** START PASSAGE PROVIDED **

I wasn't sorry when he was fired
(, Mon 17 May 2010, 11:44, archived)
# No,
that's "idiots".
(, Mon 17 May 2010, 11:04, archived)
# I thought it was one of the teachings of Islam.
(, Mon 17 May 2010, 11:22, archived)
# Nope.
It might be one of the teachings of morons, though.
(, Mon 17 May 2010, 11:31, archived)
# It's something about how it would be better for a man to be struck in the head by an iron needle than touch a woman not permitted to him.
(, Mon 17 May 2010, 11:42, archived)
# you could always fart on your hand first - then it's evens
(, Mon 17 May 2010, 11:05, archived)
# Bah! I do that anyway,
just for funsies!
(, Mon 17 May 2010, 11:13, archived)
# I believe that Judaism and Christianity do that too
Certainly you can't touch a woman for a week a month around her period because at that point she's unclean. Also every time you shoot your wad you're unclean till sundown, too. (Don't know what happens if the sun's already set. The Bible/Torah don't specify.) Also, you're fully entitled to invade an enemy's territory, kill all the men and abduct (or kill) all the girls. You can then have one of the woman as a "slave" in your tent but if you want to keep her after a year you have to marry her. Result! Eleven months of free rapeage!

Blah blah blah women not allowed to talk in Church blah blah blah widows should remarry because they won't be able to control their lusts blah blah blah stone homosexual men blah blah blah kill a woman if she was raped in town because she could have shouted for help and obviously didn't blah blah blah men should have short hair because I the great Paul the Apostle who Never Met Jesus am going bald blah blah.

Feel free to dig around in the great holy books of all three religions -- and probably most others but I know squat about them. You can find crazy shit in the lot of them that fucking psychos and retards believe.




edit: Check Leviticus 15:16-33 for the original point. That's part of the Pentateuch/Torah and in both Jewish and Christian dogma -- and is almost certainly the root of the Islamic restrictions too.
(, Mon 17 May 2010, 11:22, archived)
# Yeah.
This is why I hate anyone stupid enough to be religious.

They're like politicians - they're all the same. All religious people are judgemental, holier-than-thou idiots. The teaching of all religion is that it is right and anyone who believes otherwise is wrong and therefore a sinner. So anyone who tells me that they follow that religion is automatically telling me that they perceive me as a sinner and that I think incorrectly.
(, Mon 17 May 2010, 11:26, archived)
# What I find worse
is that they're immediately telling me that I'm wrong and stupid -- except that they're the ones who have swallowed something written in a book by a goatherder 3000 years ago and then will warp their interpretation of everything they encounter to force it to fit their beliefs. The sheer lack of critical thought depresses me much more than it angers me these days. I used to try and put forward what I saw as reason to people but I just gave up in the end. :(
(, Mon 17 May 2010, 11:28, archived)

** END PASSAGE PROVIDED **
** START DATA **

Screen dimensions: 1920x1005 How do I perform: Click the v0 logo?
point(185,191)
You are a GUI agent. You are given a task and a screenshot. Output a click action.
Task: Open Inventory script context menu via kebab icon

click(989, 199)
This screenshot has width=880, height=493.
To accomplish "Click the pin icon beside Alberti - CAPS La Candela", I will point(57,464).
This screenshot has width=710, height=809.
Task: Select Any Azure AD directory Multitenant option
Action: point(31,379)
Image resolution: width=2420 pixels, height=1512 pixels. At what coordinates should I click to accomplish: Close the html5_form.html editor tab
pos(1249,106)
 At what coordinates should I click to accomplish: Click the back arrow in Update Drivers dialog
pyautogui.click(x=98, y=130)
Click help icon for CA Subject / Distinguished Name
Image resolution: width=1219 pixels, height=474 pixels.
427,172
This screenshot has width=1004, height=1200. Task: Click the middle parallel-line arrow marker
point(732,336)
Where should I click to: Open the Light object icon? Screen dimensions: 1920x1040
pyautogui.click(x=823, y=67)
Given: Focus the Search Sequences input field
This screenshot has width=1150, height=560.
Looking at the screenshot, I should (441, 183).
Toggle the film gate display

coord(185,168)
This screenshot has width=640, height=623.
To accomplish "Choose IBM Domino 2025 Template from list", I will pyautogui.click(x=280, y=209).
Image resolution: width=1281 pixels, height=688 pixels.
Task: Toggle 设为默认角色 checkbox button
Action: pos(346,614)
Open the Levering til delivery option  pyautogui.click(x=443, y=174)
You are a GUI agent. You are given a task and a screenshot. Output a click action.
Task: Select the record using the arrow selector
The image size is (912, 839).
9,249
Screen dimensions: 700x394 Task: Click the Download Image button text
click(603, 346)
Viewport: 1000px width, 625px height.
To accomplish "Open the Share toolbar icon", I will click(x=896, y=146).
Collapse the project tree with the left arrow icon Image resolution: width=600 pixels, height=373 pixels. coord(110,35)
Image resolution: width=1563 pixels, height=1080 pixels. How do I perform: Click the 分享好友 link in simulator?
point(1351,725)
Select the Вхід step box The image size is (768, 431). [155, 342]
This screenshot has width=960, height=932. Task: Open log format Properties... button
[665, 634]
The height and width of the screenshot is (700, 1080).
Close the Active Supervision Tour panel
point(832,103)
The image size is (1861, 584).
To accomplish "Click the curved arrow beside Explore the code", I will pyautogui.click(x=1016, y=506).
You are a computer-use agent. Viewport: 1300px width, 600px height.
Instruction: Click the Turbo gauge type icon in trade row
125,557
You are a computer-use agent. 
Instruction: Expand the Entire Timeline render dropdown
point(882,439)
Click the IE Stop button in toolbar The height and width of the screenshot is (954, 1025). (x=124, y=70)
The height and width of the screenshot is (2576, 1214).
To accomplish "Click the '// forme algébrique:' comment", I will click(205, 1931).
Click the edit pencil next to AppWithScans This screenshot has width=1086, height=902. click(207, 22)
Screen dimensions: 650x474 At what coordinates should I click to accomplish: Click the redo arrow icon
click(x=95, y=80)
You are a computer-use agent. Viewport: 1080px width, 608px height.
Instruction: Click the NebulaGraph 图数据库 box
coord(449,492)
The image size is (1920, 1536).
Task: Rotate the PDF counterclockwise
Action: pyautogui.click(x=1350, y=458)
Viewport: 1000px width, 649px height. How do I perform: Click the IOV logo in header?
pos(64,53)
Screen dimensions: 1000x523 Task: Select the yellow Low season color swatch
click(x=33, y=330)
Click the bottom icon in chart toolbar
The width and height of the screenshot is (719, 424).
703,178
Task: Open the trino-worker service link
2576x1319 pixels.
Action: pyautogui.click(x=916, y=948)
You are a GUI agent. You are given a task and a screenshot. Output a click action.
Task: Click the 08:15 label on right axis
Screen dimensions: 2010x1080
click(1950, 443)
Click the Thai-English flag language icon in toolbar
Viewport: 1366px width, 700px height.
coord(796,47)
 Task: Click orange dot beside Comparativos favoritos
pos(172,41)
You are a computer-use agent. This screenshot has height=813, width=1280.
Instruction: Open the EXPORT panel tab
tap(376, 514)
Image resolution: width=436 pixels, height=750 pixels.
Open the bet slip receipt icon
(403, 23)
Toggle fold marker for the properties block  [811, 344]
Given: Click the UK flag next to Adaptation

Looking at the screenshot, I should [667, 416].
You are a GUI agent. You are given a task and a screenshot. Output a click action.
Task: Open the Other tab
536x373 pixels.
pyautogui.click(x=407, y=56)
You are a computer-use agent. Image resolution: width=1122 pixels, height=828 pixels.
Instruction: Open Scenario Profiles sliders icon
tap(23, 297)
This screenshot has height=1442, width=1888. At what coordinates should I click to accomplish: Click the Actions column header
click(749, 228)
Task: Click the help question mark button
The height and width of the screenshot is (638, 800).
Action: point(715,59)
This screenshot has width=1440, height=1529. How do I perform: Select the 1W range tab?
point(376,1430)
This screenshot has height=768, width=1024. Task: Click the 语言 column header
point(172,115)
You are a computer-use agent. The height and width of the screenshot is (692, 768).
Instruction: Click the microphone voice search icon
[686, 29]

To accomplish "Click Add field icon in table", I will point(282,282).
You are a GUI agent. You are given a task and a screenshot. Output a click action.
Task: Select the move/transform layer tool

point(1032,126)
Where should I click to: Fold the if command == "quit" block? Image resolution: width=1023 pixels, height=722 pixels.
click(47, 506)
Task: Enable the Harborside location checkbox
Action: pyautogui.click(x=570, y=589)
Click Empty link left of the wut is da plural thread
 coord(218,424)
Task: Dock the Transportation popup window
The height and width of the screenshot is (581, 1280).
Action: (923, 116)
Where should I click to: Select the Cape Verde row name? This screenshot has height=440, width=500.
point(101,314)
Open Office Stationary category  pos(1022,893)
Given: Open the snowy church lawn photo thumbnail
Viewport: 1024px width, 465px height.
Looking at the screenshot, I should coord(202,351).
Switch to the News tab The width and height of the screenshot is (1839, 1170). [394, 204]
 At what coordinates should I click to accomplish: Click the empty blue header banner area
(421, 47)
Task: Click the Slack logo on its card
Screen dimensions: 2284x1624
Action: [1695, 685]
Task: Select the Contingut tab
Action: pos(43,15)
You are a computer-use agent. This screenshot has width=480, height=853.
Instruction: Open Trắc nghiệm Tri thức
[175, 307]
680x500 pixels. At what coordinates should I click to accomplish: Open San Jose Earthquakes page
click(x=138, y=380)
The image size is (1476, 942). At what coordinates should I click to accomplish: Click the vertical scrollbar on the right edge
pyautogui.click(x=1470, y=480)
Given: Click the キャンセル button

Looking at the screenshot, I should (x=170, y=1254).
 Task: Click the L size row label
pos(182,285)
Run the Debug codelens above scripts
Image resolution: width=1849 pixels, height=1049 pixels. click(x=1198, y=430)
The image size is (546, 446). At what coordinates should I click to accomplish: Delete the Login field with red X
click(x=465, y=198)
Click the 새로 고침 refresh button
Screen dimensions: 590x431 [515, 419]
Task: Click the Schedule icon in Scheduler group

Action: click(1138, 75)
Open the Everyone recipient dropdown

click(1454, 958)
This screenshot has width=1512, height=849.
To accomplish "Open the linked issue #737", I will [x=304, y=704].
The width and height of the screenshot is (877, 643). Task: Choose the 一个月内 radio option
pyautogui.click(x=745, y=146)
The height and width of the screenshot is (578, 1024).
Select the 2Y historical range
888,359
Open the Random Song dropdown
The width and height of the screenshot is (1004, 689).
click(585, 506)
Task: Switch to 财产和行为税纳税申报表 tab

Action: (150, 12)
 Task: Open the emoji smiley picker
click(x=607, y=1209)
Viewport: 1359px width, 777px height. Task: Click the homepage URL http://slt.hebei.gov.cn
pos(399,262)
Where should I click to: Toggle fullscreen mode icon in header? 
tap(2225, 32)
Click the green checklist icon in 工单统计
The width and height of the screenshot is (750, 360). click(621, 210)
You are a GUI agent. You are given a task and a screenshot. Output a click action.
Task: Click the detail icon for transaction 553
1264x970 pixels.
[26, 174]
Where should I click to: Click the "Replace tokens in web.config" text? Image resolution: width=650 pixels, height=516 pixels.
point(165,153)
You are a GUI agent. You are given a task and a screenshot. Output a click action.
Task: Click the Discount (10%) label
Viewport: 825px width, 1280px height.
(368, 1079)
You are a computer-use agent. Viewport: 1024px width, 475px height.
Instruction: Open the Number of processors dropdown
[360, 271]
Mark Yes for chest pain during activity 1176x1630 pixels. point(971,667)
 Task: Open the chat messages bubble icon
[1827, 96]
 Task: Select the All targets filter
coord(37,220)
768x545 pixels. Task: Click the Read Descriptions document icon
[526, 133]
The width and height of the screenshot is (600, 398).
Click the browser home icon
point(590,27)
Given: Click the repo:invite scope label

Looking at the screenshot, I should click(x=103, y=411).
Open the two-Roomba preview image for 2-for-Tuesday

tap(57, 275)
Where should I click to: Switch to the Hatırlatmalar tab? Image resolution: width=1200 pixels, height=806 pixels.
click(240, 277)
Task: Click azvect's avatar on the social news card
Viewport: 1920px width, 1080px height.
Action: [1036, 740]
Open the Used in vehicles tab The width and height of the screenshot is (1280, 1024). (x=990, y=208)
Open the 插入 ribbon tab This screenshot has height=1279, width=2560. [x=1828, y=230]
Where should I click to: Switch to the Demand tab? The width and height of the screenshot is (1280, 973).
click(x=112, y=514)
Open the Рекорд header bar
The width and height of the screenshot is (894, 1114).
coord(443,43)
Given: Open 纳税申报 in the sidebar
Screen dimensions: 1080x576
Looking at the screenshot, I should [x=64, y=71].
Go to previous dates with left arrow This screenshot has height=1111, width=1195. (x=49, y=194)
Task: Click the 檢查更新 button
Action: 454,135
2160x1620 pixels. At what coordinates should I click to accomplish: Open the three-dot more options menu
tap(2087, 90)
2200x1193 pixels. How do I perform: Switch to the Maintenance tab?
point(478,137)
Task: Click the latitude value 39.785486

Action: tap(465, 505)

** END DATA **

EXERCISE SET
A) Which religions does the comment thread mention by name? List them.
B) Transcribe the comment thread from "edit: Check Leviticus" up to and including "I think incorrectly.".
None of the data is needed here.

WRITTEN ANSWERS
A) Islam, Judaism, Christianity

B)
edit: Check Leviticus 15:16-33 for the original point. That's part of the Pentateuch/Torah and in both Jewish and Christian dogma -- and is almost certainly the root of the Islamic restrictions too.
(, Mon 17 May 2010, 11:22, archived)
# Yeah.
This is why I hate anyone stupid enough to be religious.

They're like politicians - they're all the same. All religious people are judgemental, holier-than-thou idiots. The teaching of all religion is that it is right and anyone who believes otherwise is wrong and therefore a sinner. So anyone who tells me that they follow that religion is automatically telling me that they perceive me as a sinner and that I think incorrectly.